━━━ Input for this task
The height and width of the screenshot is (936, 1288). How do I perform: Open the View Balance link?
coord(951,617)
━━━━━━
━━━ Input for this task
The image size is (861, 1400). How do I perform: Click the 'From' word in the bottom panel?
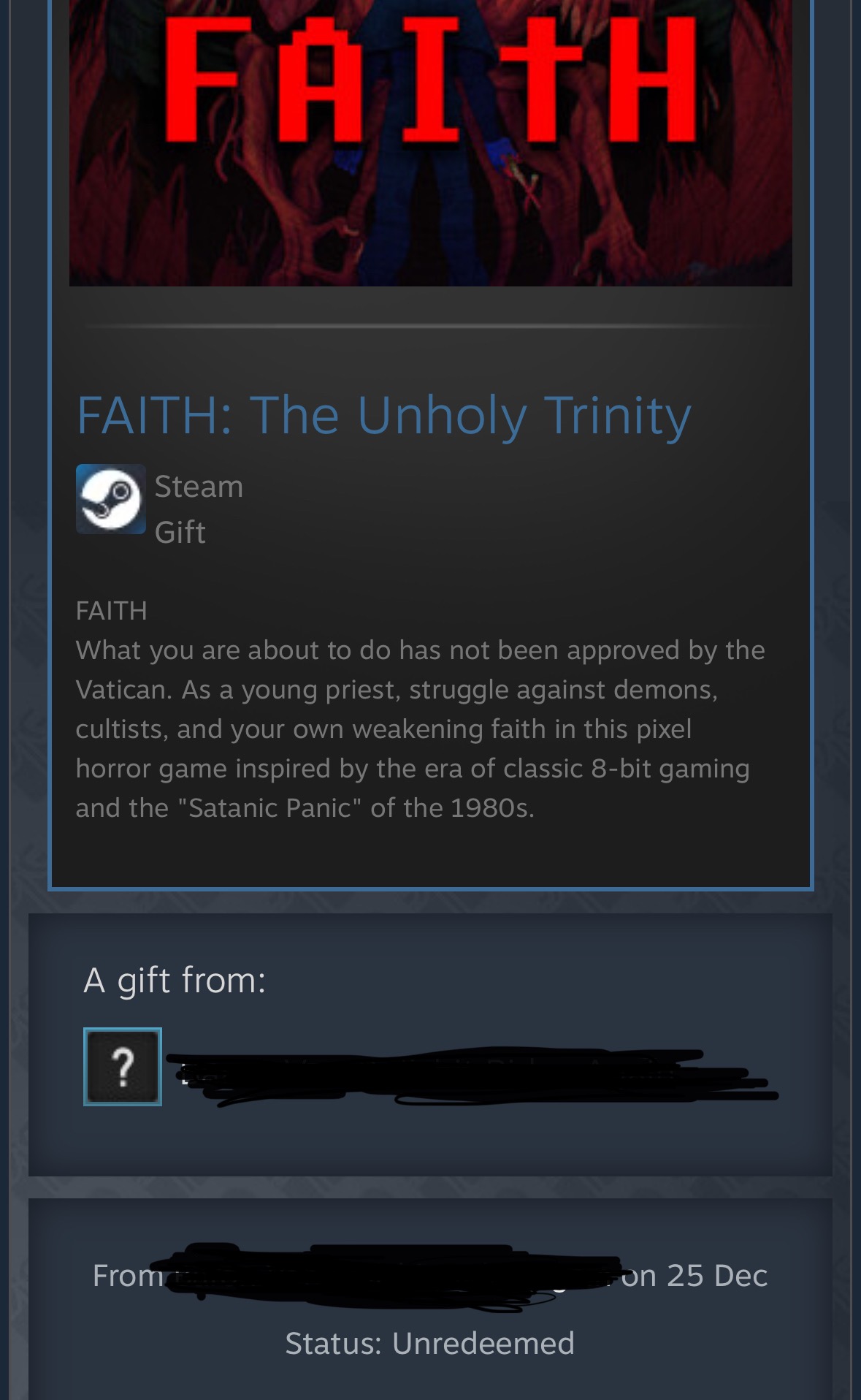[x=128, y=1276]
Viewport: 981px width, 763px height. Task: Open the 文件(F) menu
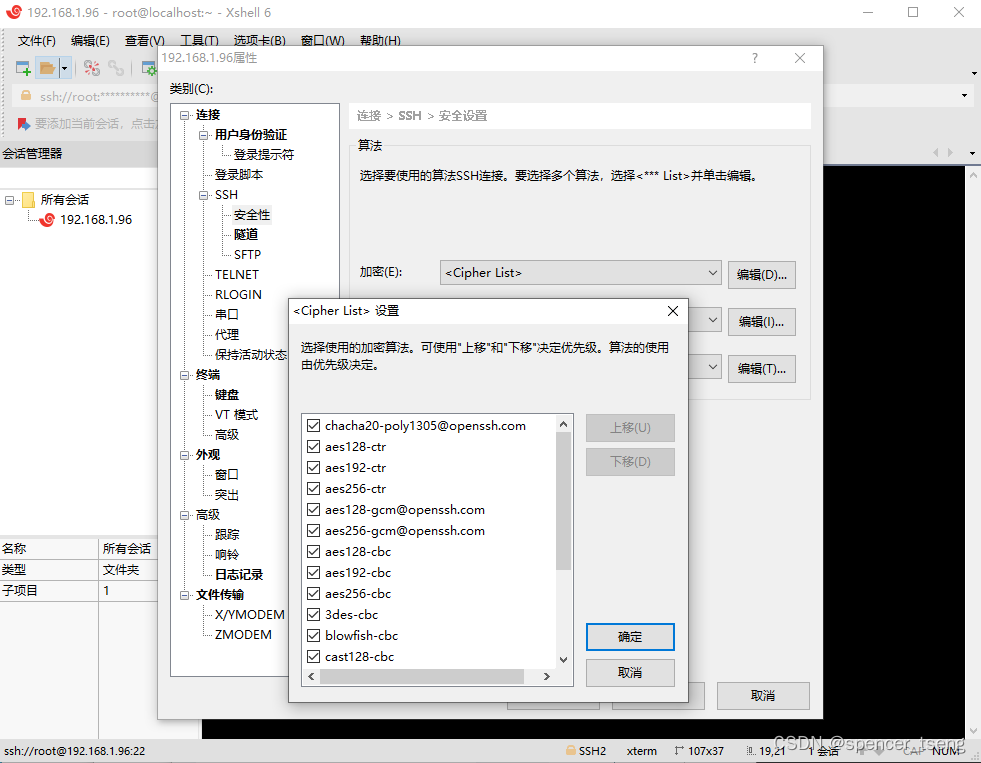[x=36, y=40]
━━━━━━
■ **Work instructions**
Could you write out everything from the line containing "Viewport: 981px width, 763px" down to the line containing "[x=36, y=40]" as a numbered list, omitting any blank lines and leaving the pictures out?

■ **Completed exercise**
1. Viewport: 981px width, 763px height. Task: Open the 文件(F) menu
2. [x=36, y=40]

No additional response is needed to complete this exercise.